Source =>
☆ ☆ ☆ ☆ ☆

Cette saison, la discrète Mme Kali risque fort d'occuper le devant de la scène
Dans ce season premiere, seuls quatre personnages sont réellement mis en valeur : Vanessa Ives, le docteur Frankenstein et sa créature, ainsi que Mme Kali. Pour eux, cette deuxième saison s’annonce comme étant dans la continuité de la précédente. Vanessa Ives n’en a pas fini avec le mal et après avoir été possédée par le diable en personne, elle va devoir maintenant affronter les Nightcomers, un groupe de sorcières dont les intentions sont encore un peu floues à l’issue de ce premier épisode. On sait juste que Mme Kali, la voyante de la première saison dont le rôle était jusqu’ici très mineur, pourrait bien devenir la nouvelle grande méchante de la saison. C’est elle qui est à la tête de ce groupe de sorcières et il semblerait qu’elle soit bien décidée à mettre la main sur Vanessa afin de l’offrir en cadeau à son ami Lucifer. Rien que ça ! Pour le moment, cette intrigue en est qu’à ses débuts, mais je peux déjà affirmer que cela se révèle plus prometteur et élaboré que la recherche pas toujours intéressante de Mina l’année dernière. Il faudra néanmoins attendre les prochains épisodes pour se faire une idée un peu plus précise de ce que pourrait donner cette histoire sur la durée.

☆ ☆ ☆ ☆ ☆

Données fournies =>
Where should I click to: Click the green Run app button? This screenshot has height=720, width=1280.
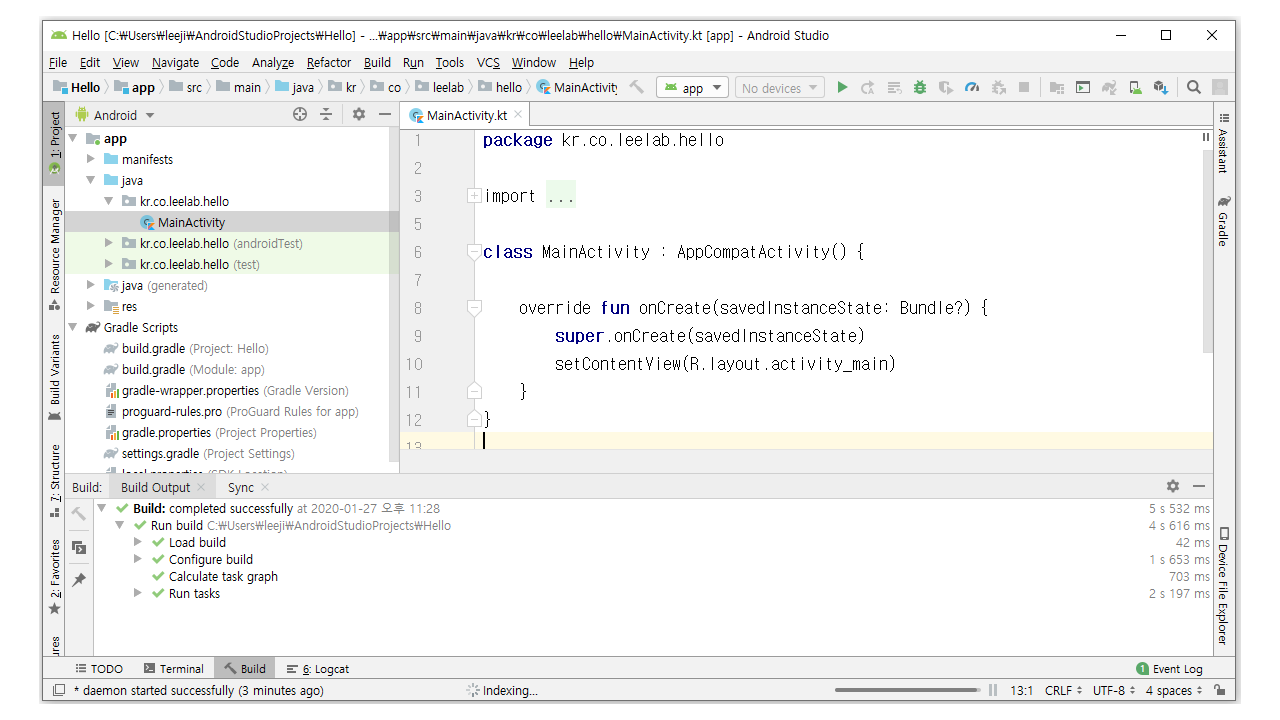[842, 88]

☆ ☆ ☆ ☆ ☆

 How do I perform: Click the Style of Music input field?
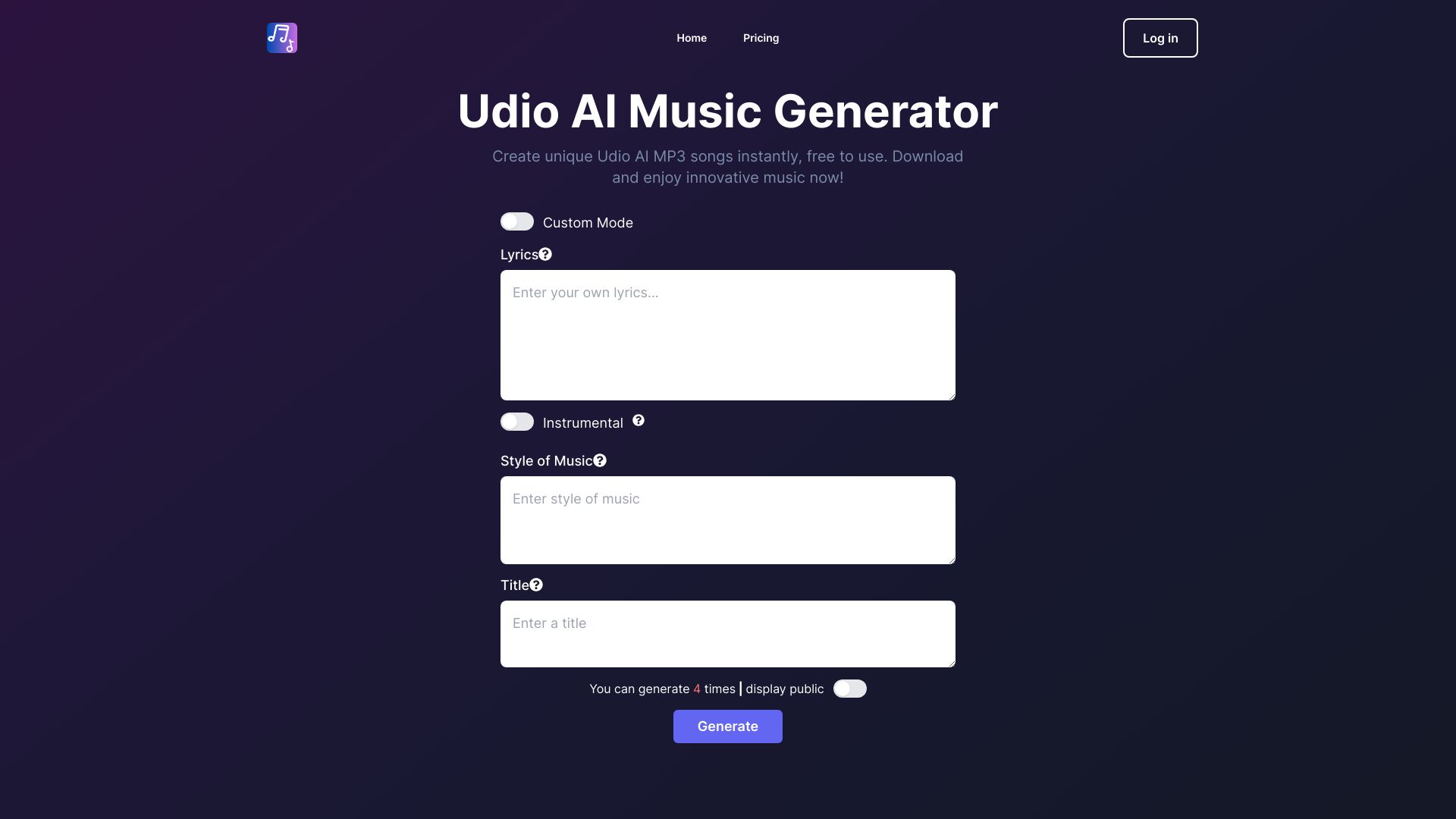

☆ ☆ ☆ ☆ ☆

Consigne =>
D'après la source, quels personnages sont réellement mis en valeur dans ce season premiere ? Donnez-les tous.

Réponse =>
Vanessa Ives, le docteur Frankenstein, sa créature et Mme Kali.